Eleştirmen-sevmez bir başka öbek şair ve yazarsa, postmodern görünmek çabasıyla çeşitli sanatsal hokkabazlıklara gönül indirenlerdir. Sayıları çok az olmakla berâber, etkinlik alanları geniştir bunların. Hemen üst paragrafta işâret ettiğim tiplerin biçimsel olarak asimetriği gibi görünseler de, özsel olarak simetriğidirler. Bunlar da, şiirin ve yazının hiçbir şey söylemediğini ve onun ereğinin kendisine içkin olduğunu ileri sürerler. Sanatı saklambaç gibi bir oyun derekesine indirgerler. Estetiksel eylemselliği, bireysel-toplumsal-târihsel boyutlarından bütünüyle soyutlayarak gülünçleştirirler. Bir tür “kaçış” şairi ve yazarlarıdır bunlar. Sırtları bozuk-düzen egemenlerinin yandaşlarınca, ömürleri boyunca sıvazlanır. “İmtiyazsız-sınıfsız, kaynaşmış kitleler” palavrasının edebiyattaki azılı avukatlarıdırlar. Emek ve emekçinin kavramından da kendisinden de gulyabânî görmüşçesine kaçışırlar.

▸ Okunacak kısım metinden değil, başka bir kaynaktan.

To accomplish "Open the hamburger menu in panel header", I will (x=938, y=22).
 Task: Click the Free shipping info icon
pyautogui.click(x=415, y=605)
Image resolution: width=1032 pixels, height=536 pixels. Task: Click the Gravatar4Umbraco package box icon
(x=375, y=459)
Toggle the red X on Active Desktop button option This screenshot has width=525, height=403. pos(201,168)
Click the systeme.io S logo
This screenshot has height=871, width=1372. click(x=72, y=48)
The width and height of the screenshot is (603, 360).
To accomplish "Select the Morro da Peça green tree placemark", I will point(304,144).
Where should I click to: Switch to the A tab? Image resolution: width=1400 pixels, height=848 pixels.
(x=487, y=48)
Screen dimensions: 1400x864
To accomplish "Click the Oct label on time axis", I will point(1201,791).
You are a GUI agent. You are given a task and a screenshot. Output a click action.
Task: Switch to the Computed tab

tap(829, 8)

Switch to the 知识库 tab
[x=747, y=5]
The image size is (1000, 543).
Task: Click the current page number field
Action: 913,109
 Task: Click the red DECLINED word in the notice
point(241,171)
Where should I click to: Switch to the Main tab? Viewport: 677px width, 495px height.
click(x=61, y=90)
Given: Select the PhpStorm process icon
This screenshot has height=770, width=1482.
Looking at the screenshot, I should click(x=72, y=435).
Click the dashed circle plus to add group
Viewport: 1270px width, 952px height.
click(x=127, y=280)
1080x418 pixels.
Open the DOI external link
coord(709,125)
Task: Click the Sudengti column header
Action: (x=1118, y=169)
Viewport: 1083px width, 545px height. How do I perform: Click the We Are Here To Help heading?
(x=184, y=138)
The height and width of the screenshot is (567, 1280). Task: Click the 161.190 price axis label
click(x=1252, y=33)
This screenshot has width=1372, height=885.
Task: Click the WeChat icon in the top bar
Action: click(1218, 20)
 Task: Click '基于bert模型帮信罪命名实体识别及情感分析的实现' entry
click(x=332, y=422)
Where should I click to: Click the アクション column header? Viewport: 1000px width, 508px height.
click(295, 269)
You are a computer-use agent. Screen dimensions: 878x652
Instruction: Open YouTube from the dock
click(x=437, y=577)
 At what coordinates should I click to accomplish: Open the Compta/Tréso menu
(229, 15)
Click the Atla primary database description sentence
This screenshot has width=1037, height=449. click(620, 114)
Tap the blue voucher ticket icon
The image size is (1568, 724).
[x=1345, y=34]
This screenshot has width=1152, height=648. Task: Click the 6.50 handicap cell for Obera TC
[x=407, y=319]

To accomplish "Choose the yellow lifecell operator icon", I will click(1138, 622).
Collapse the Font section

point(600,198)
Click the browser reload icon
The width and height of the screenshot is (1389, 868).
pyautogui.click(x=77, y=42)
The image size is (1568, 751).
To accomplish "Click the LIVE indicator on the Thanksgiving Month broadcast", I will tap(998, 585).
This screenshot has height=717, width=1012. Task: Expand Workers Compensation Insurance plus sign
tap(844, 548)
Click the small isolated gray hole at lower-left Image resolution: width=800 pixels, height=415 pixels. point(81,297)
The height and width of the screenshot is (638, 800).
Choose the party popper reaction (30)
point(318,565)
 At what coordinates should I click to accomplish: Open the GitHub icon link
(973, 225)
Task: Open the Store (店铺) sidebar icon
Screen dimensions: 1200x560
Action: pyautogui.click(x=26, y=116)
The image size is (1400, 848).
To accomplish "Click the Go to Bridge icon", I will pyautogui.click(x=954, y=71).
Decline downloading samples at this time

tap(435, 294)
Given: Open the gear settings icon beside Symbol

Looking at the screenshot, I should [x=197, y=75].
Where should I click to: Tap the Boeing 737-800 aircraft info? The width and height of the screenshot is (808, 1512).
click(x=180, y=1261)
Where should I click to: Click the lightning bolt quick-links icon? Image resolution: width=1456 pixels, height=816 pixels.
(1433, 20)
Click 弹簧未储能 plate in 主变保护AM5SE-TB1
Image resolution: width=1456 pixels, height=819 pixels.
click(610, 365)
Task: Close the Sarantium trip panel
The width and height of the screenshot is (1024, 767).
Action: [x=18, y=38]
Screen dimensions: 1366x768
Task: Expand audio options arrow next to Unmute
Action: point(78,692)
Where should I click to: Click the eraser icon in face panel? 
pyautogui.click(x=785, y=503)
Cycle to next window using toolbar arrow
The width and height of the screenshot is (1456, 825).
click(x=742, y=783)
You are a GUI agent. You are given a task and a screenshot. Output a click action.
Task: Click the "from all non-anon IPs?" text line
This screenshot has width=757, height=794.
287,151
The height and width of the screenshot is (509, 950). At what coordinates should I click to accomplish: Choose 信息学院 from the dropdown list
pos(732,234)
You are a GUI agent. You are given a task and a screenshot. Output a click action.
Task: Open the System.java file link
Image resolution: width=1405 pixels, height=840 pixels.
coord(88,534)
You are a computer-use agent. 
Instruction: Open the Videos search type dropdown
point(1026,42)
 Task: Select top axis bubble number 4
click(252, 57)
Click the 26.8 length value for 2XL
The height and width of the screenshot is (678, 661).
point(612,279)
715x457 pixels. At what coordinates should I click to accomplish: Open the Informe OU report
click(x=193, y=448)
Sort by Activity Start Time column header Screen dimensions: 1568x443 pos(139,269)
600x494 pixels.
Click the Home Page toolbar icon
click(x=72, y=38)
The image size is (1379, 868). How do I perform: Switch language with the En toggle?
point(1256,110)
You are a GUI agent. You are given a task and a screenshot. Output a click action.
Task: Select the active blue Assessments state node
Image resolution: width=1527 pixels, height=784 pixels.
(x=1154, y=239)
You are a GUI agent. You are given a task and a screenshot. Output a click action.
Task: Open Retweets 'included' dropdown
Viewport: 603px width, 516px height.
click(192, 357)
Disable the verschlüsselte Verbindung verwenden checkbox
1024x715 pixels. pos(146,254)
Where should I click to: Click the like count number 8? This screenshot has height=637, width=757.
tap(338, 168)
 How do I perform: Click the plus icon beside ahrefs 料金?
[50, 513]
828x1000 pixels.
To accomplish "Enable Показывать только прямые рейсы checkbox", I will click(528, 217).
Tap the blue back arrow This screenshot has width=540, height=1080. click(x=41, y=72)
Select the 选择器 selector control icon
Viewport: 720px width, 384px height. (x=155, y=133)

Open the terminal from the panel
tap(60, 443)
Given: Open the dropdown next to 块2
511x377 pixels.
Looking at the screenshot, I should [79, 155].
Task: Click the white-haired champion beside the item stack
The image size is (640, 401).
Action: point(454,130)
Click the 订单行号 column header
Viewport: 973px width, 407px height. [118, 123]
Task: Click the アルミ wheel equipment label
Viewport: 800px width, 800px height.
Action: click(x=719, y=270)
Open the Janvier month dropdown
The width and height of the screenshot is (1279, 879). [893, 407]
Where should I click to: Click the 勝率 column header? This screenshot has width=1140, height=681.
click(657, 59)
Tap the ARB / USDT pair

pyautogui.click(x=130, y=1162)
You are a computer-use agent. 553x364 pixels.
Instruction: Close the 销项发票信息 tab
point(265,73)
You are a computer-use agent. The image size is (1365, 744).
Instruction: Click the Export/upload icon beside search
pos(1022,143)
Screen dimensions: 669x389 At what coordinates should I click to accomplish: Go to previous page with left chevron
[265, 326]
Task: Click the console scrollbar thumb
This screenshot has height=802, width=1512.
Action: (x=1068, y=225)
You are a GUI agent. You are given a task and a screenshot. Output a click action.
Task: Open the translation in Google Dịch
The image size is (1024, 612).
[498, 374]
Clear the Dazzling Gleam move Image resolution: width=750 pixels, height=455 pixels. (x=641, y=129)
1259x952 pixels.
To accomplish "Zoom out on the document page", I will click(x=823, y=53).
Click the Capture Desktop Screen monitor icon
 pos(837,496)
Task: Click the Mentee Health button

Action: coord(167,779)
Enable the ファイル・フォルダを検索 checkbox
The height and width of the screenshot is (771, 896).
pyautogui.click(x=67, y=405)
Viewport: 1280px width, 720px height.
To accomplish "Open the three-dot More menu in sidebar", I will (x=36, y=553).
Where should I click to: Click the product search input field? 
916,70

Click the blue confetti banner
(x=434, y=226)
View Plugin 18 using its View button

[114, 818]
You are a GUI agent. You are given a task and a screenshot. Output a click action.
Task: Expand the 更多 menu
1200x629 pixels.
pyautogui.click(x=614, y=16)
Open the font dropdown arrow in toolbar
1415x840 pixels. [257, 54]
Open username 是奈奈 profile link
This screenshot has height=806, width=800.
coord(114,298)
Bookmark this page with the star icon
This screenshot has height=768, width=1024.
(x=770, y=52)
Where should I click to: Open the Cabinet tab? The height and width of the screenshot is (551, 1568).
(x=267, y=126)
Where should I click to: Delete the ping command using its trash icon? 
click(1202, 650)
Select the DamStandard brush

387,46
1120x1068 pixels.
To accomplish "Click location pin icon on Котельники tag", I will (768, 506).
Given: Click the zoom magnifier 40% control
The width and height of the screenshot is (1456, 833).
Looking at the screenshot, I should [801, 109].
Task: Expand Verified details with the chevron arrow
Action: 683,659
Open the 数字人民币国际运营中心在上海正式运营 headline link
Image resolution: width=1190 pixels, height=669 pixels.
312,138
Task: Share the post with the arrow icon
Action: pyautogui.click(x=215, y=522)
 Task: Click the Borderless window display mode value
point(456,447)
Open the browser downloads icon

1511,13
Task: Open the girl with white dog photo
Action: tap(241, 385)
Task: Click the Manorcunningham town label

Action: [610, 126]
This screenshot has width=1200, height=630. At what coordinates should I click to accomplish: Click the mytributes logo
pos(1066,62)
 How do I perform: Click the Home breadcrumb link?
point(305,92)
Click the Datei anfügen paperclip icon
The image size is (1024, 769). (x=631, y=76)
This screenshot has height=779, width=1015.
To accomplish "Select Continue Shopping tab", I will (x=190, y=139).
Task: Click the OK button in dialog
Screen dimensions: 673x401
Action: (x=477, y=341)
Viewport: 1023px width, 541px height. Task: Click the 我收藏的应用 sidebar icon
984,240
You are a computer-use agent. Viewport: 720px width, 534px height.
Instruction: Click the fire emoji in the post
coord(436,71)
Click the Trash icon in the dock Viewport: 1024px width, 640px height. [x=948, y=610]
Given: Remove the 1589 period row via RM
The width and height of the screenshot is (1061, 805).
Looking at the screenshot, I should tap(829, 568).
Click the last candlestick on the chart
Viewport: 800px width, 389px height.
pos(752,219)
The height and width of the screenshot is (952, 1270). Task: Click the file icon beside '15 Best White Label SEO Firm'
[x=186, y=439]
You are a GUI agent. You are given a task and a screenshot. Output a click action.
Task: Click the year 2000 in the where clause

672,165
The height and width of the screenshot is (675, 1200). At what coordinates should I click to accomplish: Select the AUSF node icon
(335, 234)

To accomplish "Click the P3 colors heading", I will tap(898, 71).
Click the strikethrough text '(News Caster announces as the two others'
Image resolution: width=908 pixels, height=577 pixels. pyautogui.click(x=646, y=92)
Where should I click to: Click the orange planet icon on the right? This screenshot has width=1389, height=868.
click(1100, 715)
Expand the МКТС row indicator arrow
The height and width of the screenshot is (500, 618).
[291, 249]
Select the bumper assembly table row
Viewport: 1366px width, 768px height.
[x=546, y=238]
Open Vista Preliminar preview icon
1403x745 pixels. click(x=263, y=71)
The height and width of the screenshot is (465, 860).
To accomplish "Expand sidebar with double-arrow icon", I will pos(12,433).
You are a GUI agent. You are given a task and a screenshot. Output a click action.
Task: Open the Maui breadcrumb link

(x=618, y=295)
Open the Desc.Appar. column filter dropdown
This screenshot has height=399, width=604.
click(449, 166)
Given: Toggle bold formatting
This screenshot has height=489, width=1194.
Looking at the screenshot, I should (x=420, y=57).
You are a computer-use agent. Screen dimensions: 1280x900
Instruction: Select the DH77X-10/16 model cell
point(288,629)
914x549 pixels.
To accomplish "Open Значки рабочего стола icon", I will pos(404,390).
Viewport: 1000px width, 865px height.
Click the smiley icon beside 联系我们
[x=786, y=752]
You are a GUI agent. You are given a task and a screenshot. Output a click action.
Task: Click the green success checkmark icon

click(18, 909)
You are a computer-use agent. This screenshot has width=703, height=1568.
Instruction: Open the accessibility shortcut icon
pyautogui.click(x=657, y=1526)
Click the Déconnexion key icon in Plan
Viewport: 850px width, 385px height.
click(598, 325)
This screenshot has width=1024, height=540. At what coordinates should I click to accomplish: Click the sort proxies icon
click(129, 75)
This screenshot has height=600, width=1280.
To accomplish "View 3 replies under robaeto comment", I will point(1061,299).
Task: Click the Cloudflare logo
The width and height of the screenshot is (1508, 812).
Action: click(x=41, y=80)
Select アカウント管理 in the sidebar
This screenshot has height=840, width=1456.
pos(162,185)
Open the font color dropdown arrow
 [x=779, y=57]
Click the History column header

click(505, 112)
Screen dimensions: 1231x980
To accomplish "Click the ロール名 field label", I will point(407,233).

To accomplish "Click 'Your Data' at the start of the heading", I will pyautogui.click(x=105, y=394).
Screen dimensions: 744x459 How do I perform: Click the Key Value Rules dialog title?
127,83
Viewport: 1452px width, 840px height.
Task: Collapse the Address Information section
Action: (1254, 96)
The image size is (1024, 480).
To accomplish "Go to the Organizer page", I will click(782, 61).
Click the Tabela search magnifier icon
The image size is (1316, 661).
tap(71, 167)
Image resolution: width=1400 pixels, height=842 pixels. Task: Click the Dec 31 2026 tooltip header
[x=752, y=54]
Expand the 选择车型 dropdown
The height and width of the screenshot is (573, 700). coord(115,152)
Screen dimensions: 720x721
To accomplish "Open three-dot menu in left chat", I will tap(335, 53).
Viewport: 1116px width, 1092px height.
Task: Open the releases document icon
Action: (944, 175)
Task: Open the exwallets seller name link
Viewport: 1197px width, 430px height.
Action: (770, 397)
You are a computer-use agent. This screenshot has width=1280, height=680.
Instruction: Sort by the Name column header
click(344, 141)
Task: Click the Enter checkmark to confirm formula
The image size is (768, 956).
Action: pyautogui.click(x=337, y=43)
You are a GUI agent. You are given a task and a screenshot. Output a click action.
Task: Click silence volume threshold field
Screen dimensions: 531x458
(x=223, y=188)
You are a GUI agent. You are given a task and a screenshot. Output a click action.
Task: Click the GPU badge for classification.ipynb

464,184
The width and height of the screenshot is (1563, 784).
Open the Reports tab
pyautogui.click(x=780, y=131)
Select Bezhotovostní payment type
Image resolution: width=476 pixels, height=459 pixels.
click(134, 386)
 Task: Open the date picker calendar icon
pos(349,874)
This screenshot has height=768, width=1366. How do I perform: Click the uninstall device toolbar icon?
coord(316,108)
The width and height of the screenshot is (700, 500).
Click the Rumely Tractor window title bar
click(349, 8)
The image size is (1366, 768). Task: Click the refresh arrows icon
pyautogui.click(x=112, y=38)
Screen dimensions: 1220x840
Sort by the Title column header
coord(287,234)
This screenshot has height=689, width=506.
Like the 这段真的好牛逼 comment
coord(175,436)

Ben üç gurup eleştirmen-sevmez’e değindim edebiyat içinden. Daha nicesi var ya, bu yazının sınırlarını aşar.
Bir de edebiyat-dışı kesimlerden eleştirmen-sevmezler var. Onların demokrasi, özgürlük, eşitlik gibi evrensel-insânî değerlerden korkmasıyla tastamam çakışan bir sevmezliktir bu ve futbol fanatizmiyle, televole kültür(süzlüğ)üyle, iliklerimize değin nüfuz ettirilmiş fastfood davranış modelleriyle ve daha binbir çeşit çirkinlikle sevişirken şehvetlenen kuru kalabalıklardır bunlar. Mülkiyet ve para azgınları da var içinde, açlıktan nefesi kokanlar da. Holding beslemesi profesörü de var, ilkokul kapısı görmemişi de. Dindarı da var, dinsizi de. Sağcısı da var, solcusu da. Kadını da var, erkeği de, eşcinseli de. Varoğlu var işte. Olmasaydılar, demokrasi ve eleştirmen düşmanlığı bu derece dallanır-budaklanır mıydı hiç?
Onu bunu bilmem: Eleştirmen düşmanları, sallantısız demokrasi düşmanıdır aynı zamanda. Demokrasi düşmanından, ortalama anlamda bir insan olunmaz ki; yazar/ şair nasıl olunabilsin!
Bana kalsa, meselenin kökeninde çok daha başka bir düğüm duruyor. Çok katmanlı başka bir analizi zorunluyor o düğüm. Sosyo- psikolojik, sosyo-kültürel, sosyo-politik vs. bir dünya dalgalanmayla yüklü. Girersek, yazı uzadıkça uzayacak. Kısaca diyeyim de anlayan anlar: Ben öldükten sonra, ardımdan, şöyle şairdi böyle yazardı falan diye geveleyeceklerine; eleştirisiyle-özeleştirisiyle iyi insancıktı, desinler yeter. Demezlerse de canları sağolsun. Bütün bu yazıyı, belki de bunu demek için yazdım.